BluePrint functional subtyping revealed that 18 % of patients with locally assessed HR+/HER2− tumors were BluePrint Basal type, with a significantly higher response rate of 32 % compared with the 5 % of BluePrint Luminal-type cases. Multivariate logistic regression showed that BluePrint and grade were found to be significantly associated with the odds of achieving pCR. This confirms, in a wide range of practice settings, the approximately 1-in-5 reclassification rate for ‘clinical luminal’ tumors that has been previously described for BluePrint,1 as well as by others.11 Molecular classification of these tumors indicates a Basal-type make-up despite positive ER staining.
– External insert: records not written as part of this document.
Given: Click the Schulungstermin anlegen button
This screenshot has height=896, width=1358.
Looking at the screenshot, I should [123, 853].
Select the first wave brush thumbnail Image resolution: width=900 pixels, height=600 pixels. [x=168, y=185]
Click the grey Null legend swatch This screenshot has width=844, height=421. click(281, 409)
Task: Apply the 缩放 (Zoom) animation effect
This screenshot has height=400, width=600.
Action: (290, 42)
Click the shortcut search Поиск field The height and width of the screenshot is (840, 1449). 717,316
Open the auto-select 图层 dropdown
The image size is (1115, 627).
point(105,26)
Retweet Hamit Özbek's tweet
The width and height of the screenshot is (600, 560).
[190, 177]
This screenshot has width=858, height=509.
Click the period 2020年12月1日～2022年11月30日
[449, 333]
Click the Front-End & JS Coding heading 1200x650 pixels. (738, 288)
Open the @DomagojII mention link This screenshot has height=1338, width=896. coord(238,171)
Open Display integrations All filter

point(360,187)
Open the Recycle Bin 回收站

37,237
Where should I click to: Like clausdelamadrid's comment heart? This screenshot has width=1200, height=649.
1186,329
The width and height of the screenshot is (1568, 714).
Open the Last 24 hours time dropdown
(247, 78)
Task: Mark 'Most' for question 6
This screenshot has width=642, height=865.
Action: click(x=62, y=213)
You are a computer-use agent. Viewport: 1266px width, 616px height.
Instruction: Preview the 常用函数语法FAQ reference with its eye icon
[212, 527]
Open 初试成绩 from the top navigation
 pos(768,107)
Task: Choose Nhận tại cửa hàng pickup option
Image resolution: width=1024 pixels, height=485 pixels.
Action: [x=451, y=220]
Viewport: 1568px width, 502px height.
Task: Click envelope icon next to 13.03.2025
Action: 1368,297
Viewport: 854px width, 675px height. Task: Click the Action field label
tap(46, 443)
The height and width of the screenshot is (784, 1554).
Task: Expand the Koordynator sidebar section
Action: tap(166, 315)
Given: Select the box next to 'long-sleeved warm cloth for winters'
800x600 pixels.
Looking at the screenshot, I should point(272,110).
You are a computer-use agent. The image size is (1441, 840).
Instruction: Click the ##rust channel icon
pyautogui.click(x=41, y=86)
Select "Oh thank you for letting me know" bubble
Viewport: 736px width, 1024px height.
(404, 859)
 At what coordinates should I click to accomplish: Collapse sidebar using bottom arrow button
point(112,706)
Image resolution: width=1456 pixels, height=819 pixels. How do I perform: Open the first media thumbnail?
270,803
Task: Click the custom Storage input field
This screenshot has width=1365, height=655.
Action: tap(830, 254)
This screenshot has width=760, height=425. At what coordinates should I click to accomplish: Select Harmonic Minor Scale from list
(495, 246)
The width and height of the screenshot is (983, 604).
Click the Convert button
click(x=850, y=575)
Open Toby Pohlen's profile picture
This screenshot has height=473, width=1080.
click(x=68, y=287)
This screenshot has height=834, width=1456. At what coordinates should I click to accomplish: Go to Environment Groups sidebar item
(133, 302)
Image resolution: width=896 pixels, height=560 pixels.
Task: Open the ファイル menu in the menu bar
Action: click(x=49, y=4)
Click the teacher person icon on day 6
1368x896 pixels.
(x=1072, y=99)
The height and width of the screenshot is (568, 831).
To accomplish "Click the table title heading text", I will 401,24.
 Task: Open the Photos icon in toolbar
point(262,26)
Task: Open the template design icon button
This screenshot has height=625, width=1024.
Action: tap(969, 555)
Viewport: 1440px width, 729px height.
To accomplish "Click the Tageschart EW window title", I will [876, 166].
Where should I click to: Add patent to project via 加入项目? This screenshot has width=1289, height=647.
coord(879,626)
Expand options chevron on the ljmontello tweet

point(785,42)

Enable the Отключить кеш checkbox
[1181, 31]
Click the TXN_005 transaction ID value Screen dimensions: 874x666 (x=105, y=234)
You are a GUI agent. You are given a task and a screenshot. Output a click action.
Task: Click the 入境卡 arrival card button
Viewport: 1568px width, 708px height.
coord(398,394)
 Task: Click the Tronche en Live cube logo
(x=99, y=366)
These tumors may lack a functional response to estrogen and consequently respond more like triple-negative tumors, therefore benefit from chemotherapy for these patients should be considered likely.
Patients with a true Luminal-type tumor can be good candidates for NET. The current study included 53 patients with BluePrint Luminal tumors who received NET with an aromatase inhibitor. Of these 53 patients, 36 (68 %) had a clinical response. Patients with this tumor type do not demonstrate the correlation between disease-free survival and pCR seen with Basal and HER2 types. In fact, those with Luminal A type have an excellent prognosis in spite of their low pCR rate.8 These findings are also in accord with the recently reported prospective, randomized, phase III study MINDACT, which evaluated 6693 women with stage T1–T3 operable breast cancer with 0–3 nodes involved, in which 64 % of women had a MammaPrint low risk of recurrence. These patients (including 48 % with positive nodes) had a 5-year distant metastases-free survival of 95 %, irrespective of the use of adjuvant chemotherapy.7
Conclusion
MammaPrint and BluePrint reclassify 18 % (87/474) of patients compared with conventional assessment (1 HER2-type patient and 86 Basal-type patients). These patients have a significant higher response rate to NCT compared with BluePrint Luminal patients, while BluePrint Luminal patients have an excellent partial response rate to NET.
Acknowledgment
We are grateful to all the women who participated in this study, and all the investigators, surgeons, pathologists, and research nurses. Whole-genome analysis was provided in-kind by Agendia. The authors also would like to thank Erin Yoder (Agendia Inc.) for data management support.
Disclosures
Femke A. de Snoo and Lisette Stork-Sloots were employees of Agendia at the time of analysis and are consultants to Agendia for this work. Pat Whitworth and Peter Beitsch received honoraria from Agendia.